[Task directions] Locate the line that contains "Privacy Policy (756, 1089)" in the entries below. Retype it and all following lines through the final one, character for character.

[Information shown]
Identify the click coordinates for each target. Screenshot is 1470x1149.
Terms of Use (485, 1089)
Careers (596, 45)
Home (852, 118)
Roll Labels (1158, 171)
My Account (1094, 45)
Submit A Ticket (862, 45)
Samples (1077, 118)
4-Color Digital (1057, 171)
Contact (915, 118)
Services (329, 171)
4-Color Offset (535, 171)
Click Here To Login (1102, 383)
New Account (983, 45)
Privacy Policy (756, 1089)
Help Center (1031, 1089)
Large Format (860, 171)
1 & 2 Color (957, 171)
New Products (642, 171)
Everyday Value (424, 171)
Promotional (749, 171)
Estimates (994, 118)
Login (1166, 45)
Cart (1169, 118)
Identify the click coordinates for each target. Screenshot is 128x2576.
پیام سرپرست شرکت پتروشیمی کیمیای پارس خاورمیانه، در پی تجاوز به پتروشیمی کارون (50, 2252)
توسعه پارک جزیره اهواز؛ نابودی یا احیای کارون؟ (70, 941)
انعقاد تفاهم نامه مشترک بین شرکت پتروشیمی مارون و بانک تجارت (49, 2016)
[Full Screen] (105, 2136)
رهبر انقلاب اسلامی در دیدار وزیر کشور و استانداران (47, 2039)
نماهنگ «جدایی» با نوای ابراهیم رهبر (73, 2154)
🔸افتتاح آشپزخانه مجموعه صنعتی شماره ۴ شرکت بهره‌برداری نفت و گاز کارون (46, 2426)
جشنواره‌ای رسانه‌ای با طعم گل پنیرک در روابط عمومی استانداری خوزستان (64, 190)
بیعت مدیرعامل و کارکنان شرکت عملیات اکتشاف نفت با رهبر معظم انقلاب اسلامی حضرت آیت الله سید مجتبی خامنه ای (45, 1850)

[Result]
Privacy Policy (756, 1089)
Help Center (1031, 1089)
Large Format (860, 171)
1 & 2 Color (957, 171)
New Products (642, 171)
Everyday Value (424, 171)
Promotional (749, 171)
Estimates (994, 118)
Login (1166, 45)
Cart (1169, 118)
Identify the click coordinates for each target. Screenshot is 128x2576.
پیام سرپرست شرکت پتروشیمی کیمیای پارس خاورمیانه، در پی تجاوز به پتروشیمی کارون (50, 2252)
توسعه پارک جزیره اهواز؛ نابودی یا احیای کارون؟ (70, 941)
انعقاد تفاهم نامه مشترک بین شرکت پتروشیمی مارون و بانک تجارت (49, 2016)
[Full Screen] (105, 2136)
رهبر انقلاب اسلامی در دیدار وزیر کشور و استانداران (47, 2039)
نماهنگ «جدایی» با نوای ابراهیم رهبر (73, 2154)
🔸افتتاح آشپزخانه مجموعه صنعتی شماره ۴ شرکت بهره‌برداری نفت و گاز کارون (46, 2426)
جشنواره‌ای رسانه‌ای با طعم گل پنیرک در روابط عمومی استانداری خوزستان (64, 190)
بیعت مدیرعامل و کارکنان شرکت عملیات اکتشاف نفت با رهبر معظم انقلاب اسلامی حضرت آیت الله سید مجتبی خامنه ای (45, 1850)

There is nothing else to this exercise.